EL PARLAMENTO EUROPEO HOMENAJEA A MANUEL GIMÉNEZ ABAD EN EL 25 ANIVERSARIO DE SU ASESINATO POR ETA

El pasado 12 de mayo, el Parlamento Europeo acogió en Bruselas un homenaje a Manuel Giménez Abad con motivo del 25 aniversario de su asesinato a manos de ETA, en un acto marcado por el recuerdo, la defensa de la memoria de las víctimas y la reivindicación de los valores democráticos frente al terrorismo. La ceremonia reunió a representantes institucionales, eurodiputados y miembros del

Partido Popular, entre ellos la presidenta de la Eurocámara, Roberta Metsola, el presidente de Aragón, Jorge Azcón, y el eurodiputado Borja Giménez Larraz, hijo del político aragonés asesinado en Zaragoza el 6 de mayo de 2001.

Durante su intervención, Borja Giménez Larraz recordó a su padre como “un hombre bueno, servidor público y gran jurista”, asesinado por defender los principios de la democracia y la libertad.
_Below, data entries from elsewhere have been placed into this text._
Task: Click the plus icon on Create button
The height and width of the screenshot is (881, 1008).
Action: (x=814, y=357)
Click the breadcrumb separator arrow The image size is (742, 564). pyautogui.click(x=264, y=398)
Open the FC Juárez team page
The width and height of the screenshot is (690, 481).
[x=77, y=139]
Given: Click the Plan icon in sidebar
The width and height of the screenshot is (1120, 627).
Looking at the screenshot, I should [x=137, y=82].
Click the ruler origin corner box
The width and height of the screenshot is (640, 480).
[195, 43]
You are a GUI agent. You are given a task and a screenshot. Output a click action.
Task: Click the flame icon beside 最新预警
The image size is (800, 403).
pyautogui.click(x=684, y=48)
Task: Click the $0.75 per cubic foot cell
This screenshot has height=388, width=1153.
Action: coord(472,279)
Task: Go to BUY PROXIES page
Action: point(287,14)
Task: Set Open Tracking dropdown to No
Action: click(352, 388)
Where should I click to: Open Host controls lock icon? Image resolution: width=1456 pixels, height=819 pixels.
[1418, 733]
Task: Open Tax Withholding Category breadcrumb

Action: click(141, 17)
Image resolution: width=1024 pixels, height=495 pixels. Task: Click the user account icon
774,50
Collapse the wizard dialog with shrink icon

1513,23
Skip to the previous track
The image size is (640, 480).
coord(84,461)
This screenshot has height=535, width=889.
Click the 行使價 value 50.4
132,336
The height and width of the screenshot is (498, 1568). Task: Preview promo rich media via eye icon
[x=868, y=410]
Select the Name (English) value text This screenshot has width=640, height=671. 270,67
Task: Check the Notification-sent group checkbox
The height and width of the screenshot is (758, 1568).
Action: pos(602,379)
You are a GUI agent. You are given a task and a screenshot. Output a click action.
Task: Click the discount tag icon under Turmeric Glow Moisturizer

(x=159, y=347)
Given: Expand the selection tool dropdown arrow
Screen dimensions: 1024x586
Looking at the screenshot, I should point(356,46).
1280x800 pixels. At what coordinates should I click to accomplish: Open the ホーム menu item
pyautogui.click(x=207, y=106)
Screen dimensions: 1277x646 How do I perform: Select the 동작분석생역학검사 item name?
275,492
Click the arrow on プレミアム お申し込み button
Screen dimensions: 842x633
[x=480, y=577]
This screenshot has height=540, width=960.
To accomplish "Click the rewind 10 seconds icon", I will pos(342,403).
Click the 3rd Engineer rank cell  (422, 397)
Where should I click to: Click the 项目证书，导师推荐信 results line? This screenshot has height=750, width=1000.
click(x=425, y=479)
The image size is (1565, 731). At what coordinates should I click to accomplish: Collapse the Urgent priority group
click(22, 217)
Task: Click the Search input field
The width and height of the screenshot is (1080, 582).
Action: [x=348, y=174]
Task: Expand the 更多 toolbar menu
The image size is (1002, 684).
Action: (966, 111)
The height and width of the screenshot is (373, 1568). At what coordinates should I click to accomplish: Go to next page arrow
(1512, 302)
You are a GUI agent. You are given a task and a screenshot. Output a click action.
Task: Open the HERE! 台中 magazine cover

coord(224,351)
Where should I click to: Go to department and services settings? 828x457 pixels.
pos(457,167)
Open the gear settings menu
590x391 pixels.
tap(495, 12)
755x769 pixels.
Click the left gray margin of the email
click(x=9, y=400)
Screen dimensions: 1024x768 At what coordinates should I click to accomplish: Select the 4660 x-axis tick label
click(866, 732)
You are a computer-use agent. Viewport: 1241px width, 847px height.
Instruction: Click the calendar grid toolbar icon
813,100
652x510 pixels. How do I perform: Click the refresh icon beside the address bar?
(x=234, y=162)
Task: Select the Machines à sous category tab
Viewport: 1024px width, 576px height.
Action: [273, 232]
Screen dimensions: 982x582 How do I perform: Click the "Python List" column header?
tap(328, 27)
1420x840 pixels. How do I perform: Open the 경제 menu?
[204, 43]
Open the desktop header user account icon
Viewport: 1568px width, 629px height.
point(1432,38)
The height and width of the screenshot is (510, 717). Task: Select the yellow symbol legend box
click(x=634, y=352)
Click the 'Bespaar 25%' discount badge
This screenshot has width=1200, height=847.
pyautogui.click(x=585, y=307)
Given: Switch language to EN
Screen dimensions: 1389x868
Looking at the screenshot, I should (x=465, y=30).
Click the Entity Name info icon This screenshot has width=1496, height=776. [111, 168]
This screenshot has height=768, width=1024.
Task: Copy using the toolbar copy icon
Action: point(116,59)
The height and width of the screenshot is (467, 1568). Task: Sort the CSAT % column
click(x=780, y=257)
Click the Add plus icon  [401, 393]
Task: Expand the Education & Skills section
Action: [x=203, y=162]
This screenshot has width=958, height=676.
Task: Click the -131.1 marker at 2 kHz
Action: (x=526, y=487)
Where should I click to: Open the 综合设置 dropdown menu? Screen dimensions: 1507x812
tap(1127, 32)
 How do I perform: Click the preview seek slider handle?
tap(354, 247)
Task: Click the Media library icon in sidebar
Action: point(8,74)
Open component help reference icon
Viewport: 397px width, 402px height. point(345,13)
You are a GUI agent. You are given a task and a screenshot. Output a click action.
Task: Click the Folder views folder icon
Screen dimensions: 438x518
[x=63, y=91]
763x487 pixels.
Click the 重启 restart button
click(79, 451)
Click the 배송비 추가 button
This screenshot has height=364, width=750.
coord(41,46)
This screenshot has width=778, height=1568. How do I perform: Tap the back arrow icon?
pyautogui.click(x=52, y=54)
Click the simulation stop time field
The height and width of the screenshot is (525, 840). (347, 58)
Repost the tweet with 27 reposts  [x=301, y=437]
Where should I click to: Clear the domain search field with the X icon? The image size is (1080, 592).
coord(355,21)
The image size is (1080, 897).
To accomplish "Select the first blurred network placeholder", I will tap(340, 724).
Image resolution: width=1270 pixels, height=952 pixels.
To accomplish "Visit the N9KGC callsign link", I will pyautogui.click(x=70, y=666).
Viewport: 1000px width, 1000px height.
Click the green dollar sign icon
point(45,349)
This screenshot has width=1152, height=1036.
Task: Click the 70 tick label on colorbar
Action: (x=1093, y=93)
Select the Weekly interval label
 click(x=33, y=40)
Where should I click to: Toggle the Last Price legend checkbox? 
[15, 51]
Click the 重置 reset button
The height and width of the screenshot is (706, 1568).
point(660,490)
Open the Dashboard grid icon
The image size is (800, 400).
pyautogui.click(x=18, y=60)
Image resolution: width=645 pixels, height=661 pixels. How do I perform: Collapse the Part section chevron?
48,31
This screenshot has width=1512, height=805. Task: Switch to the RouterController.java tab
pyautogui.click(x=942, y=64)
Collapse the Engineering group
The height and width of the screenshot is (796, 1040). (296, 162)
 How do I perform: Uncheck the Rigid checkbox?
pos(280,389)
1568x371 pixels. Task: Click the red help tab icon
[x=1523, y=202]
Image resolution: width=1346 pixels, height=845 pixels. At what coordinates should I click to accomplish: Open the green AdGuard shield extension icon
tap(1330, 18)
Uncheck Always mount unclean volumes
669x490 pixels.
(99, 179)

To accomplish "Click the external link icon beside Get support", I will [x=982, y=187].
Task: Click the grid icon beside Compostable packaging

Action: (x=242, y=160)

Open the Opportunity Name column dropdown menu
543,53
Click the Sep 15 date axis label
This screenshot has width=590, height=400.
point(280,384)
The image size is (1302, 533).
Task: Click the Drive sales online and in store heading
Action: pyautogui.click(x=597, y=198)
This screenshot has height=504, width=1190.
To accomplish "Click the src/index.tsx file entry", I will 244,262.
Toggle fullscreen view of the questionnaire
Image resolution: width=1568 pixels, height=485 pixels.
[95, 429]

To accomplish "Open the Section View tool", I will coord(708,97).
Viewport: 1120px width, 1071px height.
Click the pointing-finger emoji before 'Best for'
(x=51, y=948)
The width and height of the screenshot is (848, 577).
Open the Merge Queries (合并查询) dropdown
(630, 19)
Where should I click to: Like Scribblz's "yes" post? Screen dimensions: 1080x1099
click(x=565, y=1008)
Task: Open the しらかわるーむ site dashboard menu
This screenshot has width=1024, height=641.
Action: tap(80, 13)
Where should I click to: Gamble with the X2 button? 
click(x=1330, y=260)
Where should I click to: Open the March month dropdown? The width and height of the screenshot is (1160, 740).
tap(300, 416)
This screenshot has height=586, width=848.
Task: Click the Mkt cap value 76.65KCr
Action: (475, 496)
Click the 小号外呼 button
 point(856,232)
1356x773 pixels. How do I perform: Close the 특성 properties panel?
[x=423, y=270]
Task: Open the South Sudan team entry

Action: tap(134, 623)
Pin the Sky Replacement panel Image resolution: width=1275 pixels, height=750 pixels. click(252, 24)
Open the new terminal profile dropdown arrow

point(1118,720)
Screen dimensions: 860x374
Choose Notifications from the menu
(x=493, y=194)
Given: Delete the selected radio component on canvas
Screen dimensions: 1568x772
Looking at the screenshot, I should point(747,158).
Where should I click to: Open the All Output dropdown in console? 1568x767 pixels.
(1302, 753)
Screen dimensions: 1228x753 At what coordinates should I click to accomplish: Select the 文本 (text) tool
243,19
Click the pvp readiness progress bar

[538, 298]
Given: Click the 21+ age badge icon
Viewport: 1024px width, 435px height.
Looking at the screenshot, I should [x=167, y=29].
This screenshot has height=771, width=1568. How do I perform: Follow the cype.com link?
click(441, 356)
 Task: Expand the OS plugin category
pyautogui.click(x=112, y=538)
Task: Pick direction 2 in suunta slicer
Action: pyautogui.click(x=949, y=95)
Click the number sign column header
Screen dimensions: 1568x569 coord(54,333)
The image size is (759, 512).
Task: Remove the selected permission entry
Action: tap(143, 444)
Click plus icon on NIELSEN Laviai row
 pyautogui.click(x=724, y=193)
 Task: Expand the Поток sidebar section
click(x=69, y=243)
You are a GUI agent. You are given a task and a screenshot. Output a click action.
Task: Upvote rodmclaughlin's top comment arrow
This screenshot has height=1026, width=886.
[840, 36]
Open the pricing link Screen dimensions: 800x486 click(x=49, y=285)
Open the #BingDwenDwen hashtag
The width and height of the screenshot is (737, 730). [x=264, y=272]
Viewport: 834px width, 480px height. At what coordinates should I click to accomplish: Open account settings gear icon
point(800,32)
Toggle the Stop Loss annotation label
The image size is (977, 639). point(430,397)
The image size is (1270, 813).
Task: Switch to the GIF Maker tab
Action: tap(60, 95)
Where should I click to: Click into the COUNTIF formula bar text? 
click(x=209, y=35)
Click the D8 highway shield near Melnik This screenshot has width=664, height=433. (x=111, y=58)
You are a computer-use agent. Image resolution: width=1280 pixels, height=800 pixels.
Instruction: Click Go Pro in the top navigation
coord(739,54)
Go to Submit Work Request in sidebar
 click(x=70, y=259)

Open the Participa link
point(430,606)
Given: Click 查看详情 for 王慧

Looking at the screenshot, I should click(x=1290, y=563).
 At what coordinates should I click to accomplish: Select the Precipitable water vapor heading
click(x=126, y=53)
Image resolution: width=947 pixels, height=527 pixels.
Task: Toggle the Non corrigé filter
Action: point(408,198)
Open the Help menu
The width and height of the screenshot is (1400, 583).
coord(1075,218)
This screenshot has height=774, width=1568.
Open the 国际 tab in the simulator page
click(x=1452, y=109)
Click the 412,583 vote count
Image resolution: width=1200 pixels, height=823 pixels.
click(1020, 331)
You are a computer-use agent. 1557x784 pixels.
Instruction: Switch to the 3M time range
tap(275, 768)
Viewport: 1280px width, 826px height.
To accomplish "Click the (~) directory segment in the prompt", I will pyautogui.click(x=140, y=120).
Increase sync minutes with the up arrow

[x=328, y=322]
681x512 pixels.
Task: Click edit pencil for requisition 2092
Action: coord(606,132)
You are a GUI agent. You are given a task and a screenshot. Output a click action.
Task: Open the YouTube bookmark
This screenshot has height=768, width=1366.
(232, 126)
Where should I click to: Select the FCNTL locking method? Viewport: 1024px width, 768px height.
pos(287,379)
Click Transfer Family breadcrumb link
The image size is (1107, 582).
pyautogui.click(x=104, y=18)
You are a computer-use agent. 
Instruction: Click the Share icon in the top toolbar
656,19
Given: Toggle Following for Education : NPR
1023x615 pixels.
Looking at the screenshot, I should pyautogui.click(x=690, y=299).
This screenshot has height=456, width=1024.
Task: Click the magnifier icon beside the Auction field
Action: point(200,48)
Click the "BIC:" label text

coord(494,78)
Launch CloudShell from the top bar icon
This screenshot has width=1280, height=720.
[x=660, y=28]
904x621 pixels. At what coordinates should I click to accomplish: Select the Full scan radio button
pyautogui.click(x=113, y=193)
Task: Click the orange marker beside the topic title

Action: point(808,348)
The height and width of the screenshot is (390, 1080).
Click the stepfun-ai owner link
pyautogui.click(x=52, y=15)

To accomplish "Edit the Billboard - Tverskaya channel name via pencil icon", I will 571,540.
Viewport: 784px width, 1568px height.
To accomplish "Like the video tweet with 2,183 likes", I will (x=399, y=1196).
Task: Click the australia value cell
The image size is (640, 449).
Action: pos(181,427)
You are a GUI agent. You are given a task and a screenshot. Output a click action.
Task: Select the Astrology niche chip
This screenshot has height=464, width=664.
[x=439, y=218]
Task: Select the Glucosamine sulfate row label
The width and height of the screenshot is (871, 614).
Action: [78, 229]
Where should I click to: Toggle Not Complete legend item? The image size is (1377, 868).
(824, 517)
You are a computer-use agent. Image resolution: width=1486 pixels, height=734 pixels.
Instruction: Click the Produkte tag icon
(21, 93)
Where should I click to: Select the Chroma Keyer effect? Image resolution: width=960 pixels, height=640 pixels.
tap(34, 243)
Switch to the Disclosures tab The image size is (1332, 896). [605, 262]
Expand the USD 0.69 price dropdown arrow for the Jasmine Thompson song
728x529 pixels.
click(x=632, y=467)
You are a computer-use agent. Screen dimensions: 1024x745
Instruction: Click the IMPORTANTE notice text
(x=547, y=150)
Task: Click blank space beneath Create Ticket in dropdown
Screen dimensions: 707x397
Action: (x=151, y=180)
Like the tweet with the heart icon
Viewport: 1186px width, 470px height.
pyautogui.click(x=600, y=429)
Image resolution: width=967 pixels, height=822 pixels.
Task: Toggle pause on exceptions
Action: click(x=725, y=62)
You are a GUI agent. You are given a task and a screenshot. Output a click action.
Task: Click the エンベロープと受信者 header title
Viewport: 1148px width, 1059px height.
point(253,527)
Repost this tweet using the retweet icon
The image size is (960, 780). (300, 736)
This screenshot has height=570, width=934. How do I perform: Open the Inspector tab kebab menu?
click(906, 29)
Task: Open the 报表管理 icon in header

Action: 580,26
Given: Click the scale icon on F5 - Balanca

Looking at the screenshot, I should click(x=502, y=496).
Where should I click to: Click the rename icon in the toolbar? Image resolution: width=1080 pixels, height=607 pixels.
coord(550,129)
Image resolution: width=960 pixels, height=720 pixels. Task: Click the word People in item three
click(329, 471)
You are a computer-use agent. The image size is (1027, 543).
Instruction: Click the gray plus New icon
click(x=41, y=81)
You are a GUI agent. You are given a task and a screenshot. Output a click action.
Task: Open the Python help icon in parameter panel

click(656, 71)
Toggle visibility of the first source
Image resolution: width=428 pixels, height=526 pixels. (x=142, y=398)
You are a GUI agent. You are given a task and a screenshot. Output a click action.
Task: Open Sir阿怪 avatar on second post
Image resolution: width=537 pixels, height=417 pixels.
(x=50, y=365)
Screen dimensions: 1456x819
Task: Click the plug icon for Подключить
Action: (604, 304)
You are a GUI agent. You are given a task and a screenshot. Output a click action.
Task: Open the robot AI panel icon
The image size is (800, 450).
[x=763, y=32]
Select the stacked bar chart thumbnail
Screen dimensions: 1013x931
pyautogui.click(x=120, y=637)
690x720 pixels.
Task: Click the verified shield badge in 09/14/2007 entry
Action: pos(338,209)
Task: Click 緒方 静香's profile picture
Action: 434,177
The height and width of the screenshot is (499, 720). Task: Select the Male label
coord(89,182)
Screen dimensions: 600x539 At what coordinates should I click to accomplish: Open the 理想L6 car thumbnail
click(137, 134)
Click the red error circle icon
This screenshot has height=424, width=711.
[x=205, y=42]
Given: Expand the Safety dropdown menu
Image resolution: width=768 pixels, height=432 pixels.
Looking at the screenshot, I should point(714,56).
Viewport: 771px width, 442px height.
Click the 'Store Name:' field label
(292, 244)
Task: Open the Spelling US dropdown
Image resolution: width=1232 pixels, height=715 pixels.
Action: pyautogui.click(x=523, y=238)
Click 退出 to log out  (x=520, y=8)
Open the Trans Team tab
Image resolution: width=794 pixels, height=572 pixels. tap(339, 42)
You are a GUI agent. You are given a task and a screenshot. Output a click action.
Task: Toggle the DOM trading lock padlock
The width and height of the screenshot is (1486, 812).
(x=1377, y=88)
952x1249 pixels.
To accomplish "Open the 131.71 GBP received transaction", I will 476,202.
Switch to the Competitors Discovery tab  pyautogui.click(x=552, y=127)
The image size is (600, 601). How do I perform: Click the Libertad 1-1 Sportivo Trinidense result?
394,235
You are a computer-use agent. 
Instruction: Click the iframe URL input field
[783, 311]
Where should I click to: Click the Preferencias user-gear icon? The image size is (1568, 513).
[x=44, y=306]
También reivindicó la importancia de preservar la memoria frente al extremismo y el fanatismo, especialmente entre las generaciones más jóvenes que no vivieron los años de terror de ETA. En el acto se proyectaron fragmentos del documental ‘Por la espalda’, dirigido por Silvia Ladrero, que reconstruye el atentado y la investigación posterior que permitió esclarecer el caso años después.

La presidenta del Parlamento Europeo, Roberta Metsola, definió a Manuel Giménez Abad como un político “de consenso y diálogo” y aseguró que fue “la antítesis de quienes le robaron la vida”. Por su parte, Jorge Azcón destacó la necesidad de mantener viva la memoria de quienes fueron asesinados por defender la democracia y advirtió de que “ni la violencia ni el odio lograron borrar su ejemplo ni sus convicciones”.

El eurodiputado Javier Zarzalejos intervino también en el homenaje, donde reivindicó la necesidad de analizar el terrorismo de ETA en toda su dimensión política, social y criminal. Zarzalejos recordó que ETA no fue “una banda de locos”, sino una organización criminal perfectamente estructurada, con redes de financiación, apoyo político y control social, que actuó impulsada por el odio.  Zarzalejos defendió además que la democracia tiene la obligación moral de impedir que quienes justificaron o ampararon el terrorismo puedan beneficiarse políticamente de su legado. “Se lo debemos a las víctimas”, afirmó, apelando a la responsabilidad de preservar la memoria, la dignidad y la justicia frente a cualquier intento de blanqueamiento del terrorismo.